Une conclusion navrante

Sa fin en forme de prévision annonce déjà qu’il entend aller à l’affrontement sur tous les sujets et fort de son élection et de sa majorité ne renoncer à rien.

« Il y aura de l’imprévu, de l’opposition, des moments difficiles, mais nous ne laisserons pas ces aléas nous décourager. Devant chaque difficulté nous ne baisserons pas les bras, nous en reviendrons à l’essentiel et nous y puiserons une énergie plus grande encore.  »

Et de finir dans une envolée lyrique à l’intérêt aussi faible sur le fond que sur la forme :

« En chacun de nous il y a un cynique qui sommeille. Et c’est en chacun de nous qu’il faut le faire taire, jour après jour. Et cela se verra. Alors nous serons crus. Alors nous rendrons le service que le peuple français attend de nous.

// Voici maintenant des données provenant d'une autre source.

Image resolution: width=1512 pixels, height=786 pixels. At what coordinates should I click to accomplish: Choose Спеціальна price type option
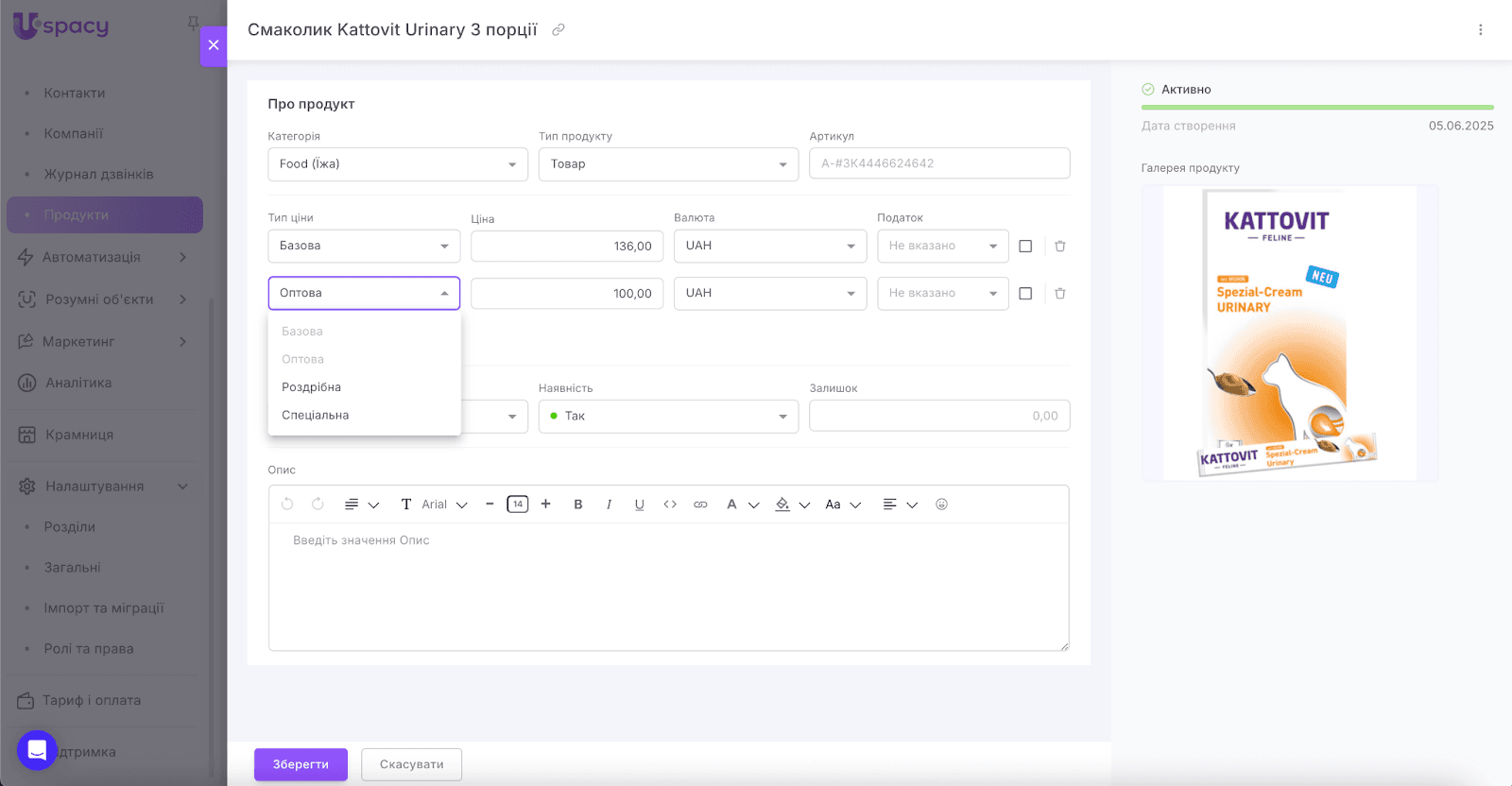pyautogui.click(x=316, y=416)
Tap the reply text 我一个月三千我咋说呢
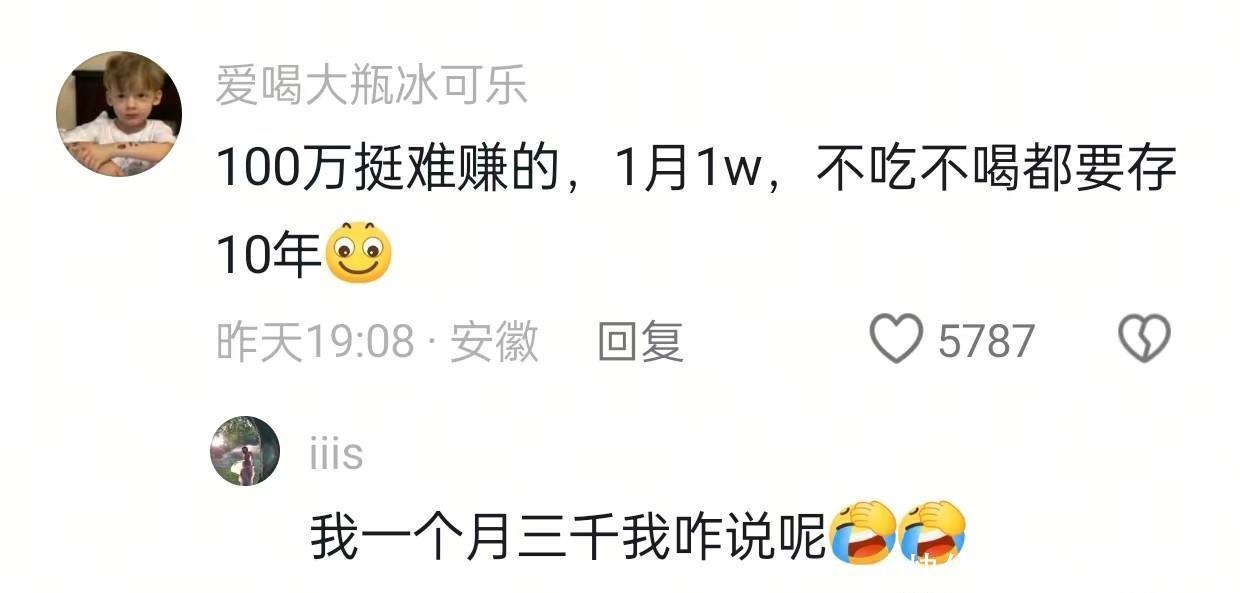Screen dimensions: 1240x593 [x=568, y=536]
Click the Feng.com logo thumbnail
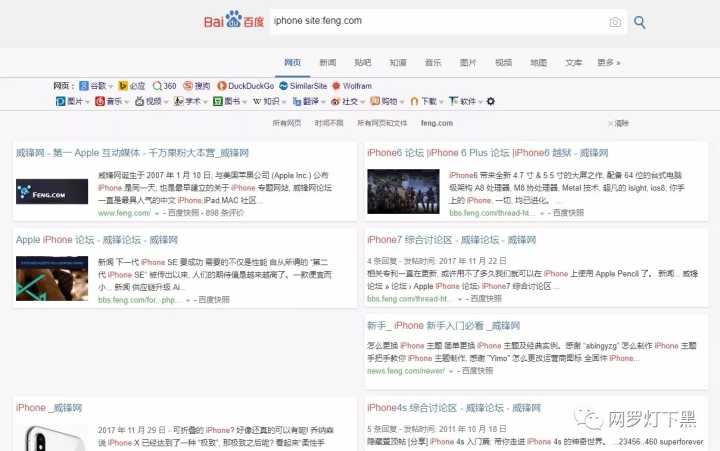 tap(52, 191)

Alors nous resterons fidèles à cette promesse de nos commencements, cette promesse que nous tiendrons parce qu’elle est la plus grande, la plus belle qui soit : faire à l’homme, enfin, un pays digne de lui. »

Pendant que le président s’écoutait, deux cents communistes s’étaient réuni à l’extérieur pour dénoncer son mépris des institutions, probablement qu’ils n’ont pas réussi à faire taire les cyniques qui sommeillent.